[Saved entries]
┏━━

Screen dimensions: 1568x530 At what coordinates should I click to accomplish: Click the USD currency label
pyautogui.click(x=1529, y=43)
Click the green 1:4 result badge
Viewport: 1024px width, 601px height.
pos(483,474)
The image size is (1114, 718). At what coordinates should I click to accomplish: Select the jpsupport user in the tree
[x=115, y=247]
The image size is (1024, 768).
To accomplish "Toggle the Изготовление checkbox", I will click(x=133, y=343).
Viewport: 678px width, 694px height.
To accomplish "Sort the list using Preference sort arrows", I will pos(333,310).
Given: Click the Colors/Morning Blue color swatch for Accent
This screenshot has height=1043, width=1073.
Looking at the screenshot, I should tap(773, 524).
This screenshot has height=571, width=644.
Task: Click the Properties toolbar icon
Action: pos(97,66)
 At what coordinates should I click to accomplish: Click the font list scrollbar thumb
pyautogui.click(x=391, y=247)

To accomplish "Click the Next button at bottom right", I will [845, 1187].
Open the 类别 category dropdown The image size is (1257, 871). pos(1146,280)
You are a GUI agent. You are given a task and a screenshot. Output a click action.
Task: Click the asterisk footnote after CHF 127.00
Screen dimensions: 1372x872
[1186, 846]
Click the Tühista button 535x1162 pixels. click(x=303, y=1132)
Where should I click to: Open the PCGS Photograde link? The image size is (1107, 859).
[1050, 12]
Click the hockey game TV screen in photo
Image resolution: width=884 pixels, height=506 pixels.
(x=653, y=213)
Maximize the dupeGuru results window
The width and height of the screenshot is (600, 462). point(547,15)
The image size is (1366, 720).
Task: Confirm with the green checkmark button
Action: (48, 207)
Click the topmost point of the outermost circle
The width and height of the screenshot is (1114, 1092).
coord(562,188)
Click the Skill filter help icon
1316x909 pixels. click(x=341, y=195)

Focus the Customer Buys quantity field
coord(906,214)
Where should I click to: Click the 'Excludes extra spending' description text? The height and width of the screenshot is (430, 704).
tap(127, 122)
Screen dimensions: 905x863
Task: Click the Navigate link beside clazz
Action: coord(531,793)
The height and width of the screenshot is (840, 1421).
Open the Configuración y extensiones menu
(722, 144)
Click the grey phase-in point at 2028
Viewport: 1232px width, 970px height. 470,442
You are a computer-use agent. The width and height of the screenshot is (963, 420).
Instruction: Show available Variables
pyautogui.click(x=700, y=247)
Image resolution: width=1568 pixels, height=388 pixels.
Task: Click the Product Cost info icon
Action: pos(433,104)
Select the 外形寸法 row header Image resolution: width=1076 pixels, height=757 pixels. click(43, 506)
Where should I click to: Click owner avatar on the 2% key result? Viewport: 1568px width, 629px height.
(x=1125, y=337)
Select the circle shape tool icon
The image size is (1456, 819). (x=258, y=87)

┗━━

### [The problem]
Check the records above and copy each line that has the string "agent".

### [Task answer]
You are a GUI agent. You are given a task and a screenshot. Output a click action.
You are a computer-use agent. The width and height of the screenshot is (963, 420).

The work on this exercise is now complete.